Originally published in The Vidette-Messenger of Porter County on November 20, 1940.
Turkey Dinner To Cost About Same As In 1939
BY UNITED PRESS
John Q. Public, the average American citizen who is the head of a family of four, will pay about $4.32 for his Thanksgiving dinner if he lives in one of the 32 states where the holiday will be celebrated tomorrow, a United Press survey showed.
The average price for the meal in 1939 was $4.46.
As in 1939, there are again two schools of thought on the celebration of the annual feast day. Governors of 16 states clung to the traditional last Thursday of the month, the others abided by the proclamation of President Roosevelt which for the second successive year moved the holiday up one week.
If Mr. Public lives in one of the states where tomorrow will be Thanksgiving, he can travel next week to Maine, New Hampshire Vermont, Massachusetts, Rhode Island, Connecticut, North Carolina, Tennessee, Pennsylvania, Oklahoma, South Dakota, Iowa, Kansas, Arkansas, Nevada or Idaho and have another feast. Those are the states which retained the traditional date. Kentucky will celebrate both days.
The average market basket which Mrs. John Q. Public carried after she had gone shopping for the family’s dinner contained an eight-pound turkey costing $2.26; one bunch of celery worth nine cents; a large jar of olives which cost 30 cents; four pounds of sweet potatoes, 18 cents; one-fourth peck white potatoes, eight cents; one pound of mince meat for a pie, 21 cents; four pounds of squash, 14 cents; two pounds of cranberry for sauce, 58 cents; two pounds of pumpkin for another pie, 22 cents and five pounds of apples for stuffing and baking, 27 cents.

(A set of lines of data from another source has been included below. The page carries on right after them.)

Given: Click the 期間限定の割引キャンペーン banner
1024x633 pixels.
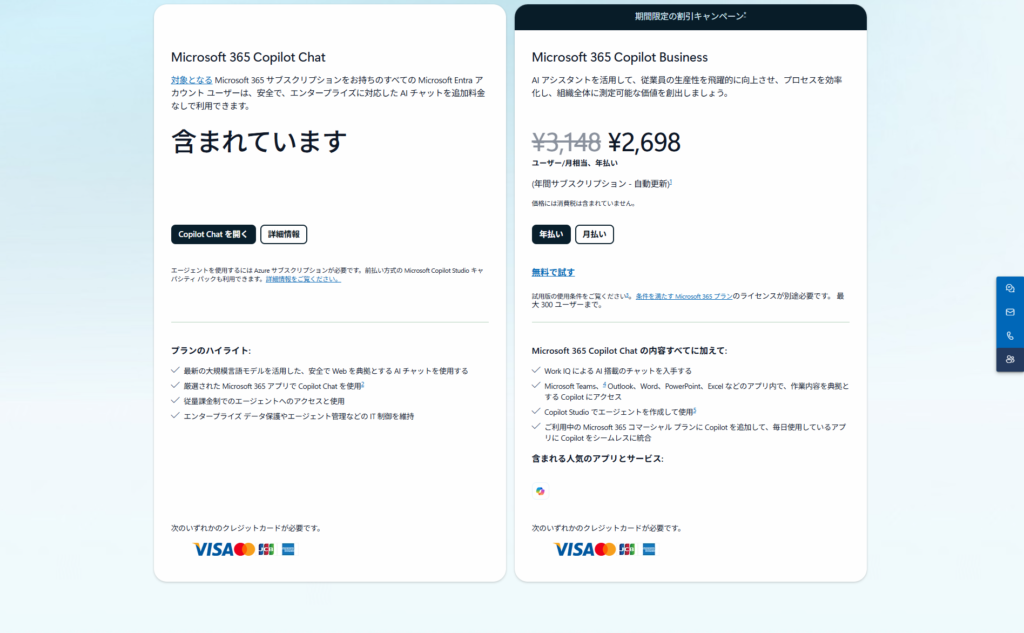Looking at the screenshot, I should [690, 16].
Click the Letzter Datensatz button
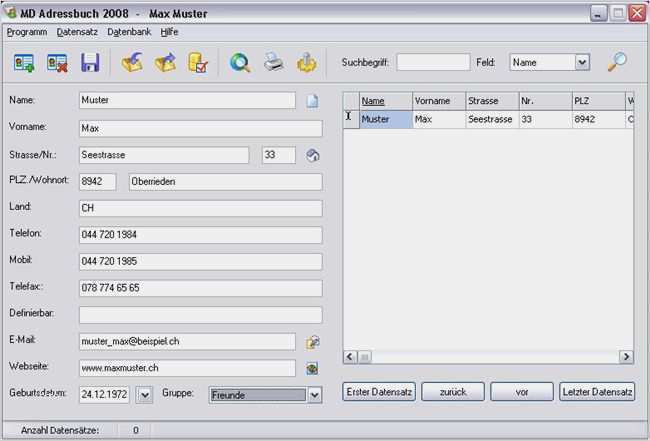Image resolution: width=650 pixels, height=441 pixels. (x=597, y=392)
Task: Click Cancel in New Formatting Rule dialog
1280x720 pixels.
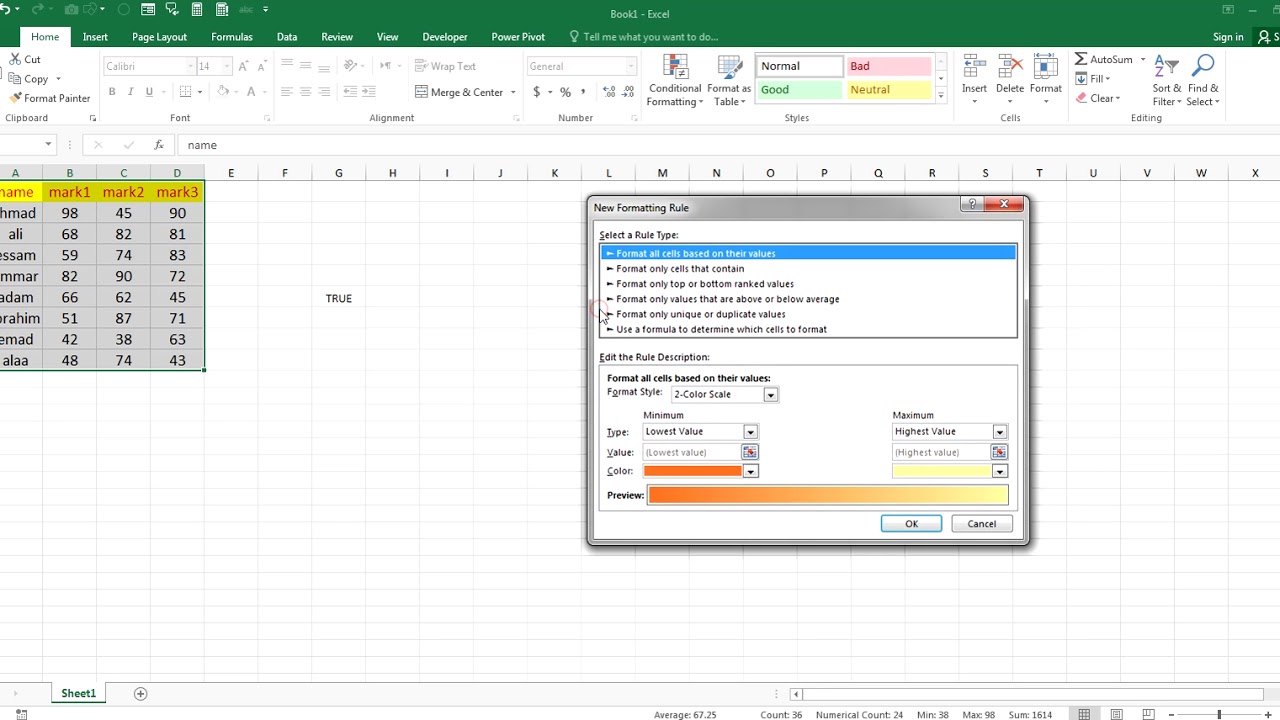Action: pos(981,524)
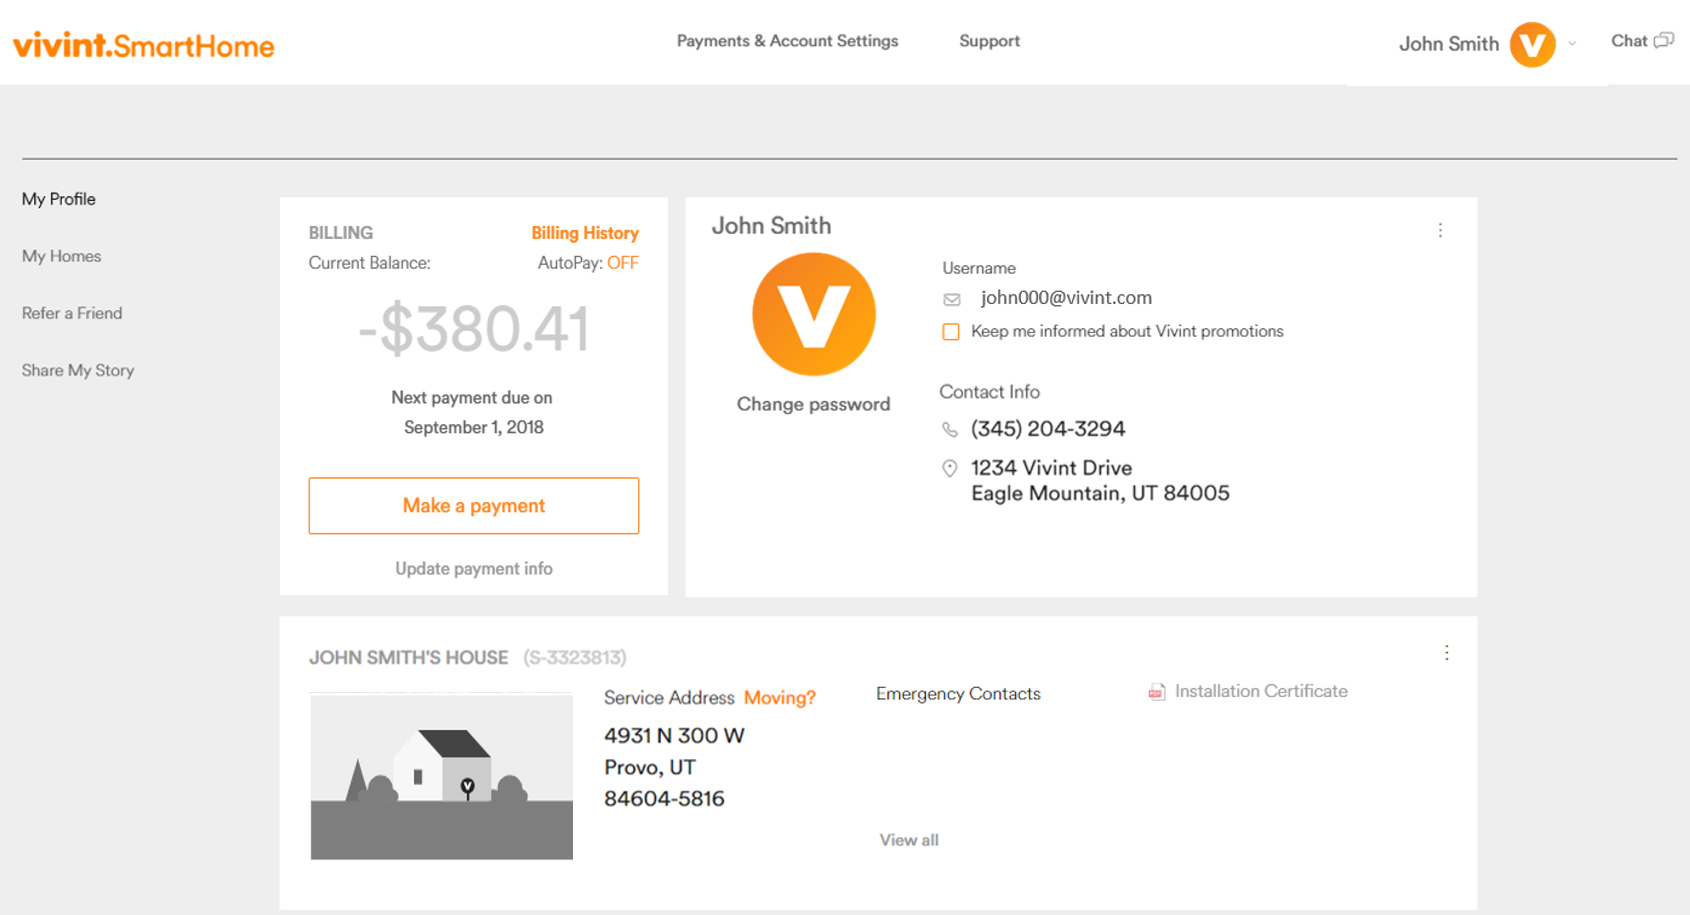Click the orange V avatar in header
1690x915 pixels.
(1531, 44)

Turkey prices generally were lower this year despite heavy losses in flocks during the severe cold weather recently. At New York, where the traditional bird cost 37 to 39 cents last year, the price was down to 29 to 31 cents per pound in 1940. In San Francisco the prices were 16 to 27 cents this year compared with 27 to 31 in 1939. But in Minneapolis, Minn., where turkey farmers suffered some of the most extensive losses, the price was up three cents per pound over the 1939 price of 30 cents.
At Omaha, Neb., provisioners reported the price of an average turkey was 28¼ cents compared with an average of 30 cents last year, all other staples for the meal were at approximately the same levels as last year except cranberries which were ip one to five cents depending upon the proximity to markets and pumpkin which was down slightly in most localities, seldom more than one cent.
The survey determined the cost of the meal only on the basis of the ordinary menu composed of the foods contained in the basket Mrs. Public brought home from the market. The “fixin’s” which may be added to this basic meal would increase the cost in proportion to the amounts considered necessary to make the meal complete.
However, some provisioners recommended that six cents be added to the total cost of even the basic mealーthe average price of a box of bicarbonate of soda.